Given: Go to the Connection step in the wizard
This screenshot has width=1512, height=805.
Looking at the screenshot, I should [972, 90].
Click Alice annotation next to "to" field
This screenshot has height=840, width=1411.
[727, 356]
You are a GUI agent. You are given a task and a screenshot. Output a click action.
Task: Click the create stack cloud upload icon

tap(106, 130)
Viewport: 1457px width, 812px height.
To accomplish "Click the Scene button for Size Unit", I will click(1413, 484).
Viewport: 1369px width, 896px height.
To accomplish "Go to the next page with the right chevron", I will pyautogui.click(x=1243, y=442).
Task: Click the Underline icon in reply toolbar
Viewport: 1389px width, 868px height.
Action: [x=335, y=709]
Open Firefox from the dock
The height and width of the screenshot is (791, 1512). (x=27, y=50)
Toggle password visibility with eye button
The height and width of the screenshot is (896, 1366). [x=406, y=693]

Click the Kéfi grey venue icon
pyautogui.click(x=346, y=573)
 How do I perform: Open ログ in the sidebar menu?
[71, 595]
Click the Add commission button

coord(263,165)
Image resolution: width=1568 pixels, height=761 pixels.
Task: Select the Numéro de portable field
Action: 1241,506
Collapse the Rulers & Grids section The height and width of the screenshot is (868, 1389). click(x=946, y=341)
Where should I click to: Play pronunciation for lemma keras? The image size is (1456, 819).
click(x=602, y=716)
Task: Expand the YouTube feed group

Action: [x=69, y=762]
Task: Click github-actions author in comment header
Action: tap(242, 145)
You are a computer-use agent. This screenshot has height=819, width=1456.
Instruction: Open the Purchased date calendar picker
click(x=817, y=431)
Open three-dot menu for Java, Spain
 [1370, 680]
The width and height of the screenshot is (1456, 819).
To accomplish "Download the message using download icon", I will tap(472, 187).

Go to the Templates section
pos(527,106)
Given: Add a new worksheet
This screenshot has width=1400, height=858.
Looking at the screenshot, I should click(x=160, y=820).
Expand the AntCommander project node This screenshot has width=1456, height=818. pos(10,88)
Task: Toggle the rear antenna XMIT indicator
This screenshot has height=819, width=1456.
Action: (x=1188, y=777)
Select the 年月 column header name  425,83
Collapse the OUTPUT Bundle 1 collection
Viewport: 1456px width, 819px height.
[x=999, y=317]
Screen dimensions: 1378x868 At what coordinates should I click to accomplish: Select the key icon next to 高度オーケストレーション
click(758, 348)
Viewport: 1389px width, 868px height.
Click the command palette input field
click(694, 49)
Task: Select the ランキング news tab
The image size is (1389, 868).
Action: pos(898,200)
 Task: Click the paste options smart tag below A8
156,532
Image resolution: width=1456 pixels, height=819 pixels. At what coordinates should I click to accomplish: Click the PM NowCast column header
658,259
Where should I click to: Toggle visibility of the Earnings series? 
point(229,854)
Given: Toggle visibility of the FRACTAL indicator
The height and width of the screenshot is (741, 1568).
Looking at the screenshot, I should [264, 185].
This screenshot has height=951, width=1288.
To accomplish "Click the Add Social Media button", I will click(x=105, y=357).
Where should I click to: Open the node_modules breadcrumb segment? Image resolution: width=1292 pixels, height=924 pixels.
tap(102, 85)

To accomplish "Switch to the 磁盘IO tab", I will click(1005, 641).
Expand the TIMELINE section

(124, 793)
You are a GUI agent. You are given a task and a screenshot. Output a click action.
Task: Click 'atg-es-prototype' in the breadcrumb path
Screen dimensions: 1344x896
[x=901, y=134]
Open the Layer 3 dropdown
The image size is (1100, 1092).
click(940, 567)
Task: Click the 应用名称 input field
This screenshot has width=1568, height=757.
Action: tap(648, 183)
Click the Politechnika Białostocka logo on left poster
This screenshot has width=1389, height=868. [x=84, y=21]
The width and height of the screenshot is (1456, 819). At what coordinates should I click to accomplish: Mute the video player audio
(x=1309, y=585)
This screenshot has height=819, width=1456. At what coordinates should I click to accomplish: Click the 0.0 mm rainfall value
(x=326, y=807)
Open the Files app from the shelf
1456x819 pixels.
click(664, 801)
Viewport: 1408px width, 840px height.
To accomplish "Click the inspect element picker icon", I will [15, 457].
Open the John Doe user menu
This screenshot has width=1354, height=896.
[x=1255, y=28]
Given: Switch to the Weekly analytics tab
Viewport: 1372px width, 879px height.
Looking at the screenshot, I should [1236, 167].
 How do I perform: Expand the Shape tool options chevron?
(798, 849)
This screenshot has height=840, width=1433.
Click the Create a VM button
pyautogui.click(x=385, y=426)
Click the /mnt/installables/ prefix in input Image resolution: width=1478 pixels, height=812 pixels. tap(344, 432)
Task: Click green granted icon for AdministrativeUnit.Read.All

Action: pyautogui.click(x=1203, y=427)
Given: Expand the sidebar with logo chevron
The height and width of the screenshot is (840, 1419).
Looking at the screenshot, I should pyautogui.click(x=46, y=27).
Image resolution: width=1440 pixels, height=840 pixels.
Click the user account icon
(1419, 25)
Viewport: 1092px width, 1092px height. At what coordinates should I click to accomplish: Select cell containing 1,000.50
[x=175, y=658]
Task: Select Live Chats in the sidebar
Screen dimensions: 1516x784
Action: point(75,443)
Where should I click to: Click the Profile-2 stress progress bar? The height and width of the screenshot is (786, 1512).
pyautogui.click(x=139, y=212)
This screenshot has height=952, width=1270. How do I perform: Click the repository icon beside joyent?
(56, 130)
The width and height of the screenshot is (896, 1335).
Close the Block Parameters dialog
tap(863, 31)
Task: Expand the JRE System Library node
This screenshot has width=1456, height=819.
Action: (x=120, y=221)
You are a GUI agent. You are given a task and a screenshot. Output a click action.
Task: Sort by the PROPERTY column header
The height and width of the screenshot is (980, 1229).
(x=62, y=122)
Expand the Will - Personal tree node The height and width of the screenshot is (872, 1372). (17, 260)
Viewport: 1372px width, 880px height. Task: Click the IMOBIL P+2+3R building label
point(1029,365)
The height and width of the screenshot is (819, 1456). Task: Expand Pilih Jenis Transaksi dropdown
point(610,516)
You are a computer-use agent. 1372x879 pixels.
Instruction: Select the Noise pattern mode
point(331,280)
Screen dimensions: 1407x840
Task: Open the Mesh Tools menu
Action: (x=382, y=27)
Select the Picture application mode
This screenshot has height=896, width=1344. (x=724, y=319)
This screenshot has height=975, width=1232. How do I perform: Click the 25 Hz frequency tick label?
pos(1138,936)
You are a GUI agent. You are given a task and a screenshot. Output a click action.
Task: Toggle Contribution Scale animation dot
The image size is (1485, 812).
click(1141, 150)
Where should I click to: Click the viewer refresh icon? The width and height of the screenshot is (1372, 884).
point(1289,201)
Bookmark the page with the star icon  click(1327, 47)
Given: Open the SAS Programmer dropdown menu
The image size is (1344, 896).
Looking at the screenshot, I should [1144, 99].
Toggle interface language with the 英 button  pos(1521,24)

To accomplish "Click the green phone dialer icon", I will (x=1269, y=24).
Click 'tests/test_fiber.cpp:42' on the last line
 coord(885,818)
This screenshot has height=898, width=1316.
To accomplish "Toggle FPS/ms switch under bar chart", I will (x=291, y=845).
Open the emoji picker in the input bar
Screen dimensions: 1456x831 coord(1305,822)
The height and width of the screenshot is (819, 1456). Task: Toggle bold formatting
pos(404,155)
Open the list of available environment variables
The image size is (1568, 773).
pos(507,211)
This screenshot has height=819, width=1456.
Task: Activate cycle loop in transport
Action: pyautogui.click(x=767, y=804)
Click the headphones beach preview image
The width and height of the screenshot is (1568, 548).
========
[Work request]
Starting from the top of the records and ending at the line that contains "Viewport: 1457px width, 812px height.", repeat each line exactly and return only those lines.

[Task solution]
Given: Go to the Connection step in the wizard
This screenshot has width=1512, height=805.
Looking at the screenshot, I should [972, 90].
Click Alice annotation next to "to" field
This screenshot has height=840, width=1411.
[727, 356]
You are a GUI agent. You are given a task and a screenshot. Output a click action.
Task: Click the create stack cloud upload icon

tap(106, 130)
Viewport: 1457px width, 812px height.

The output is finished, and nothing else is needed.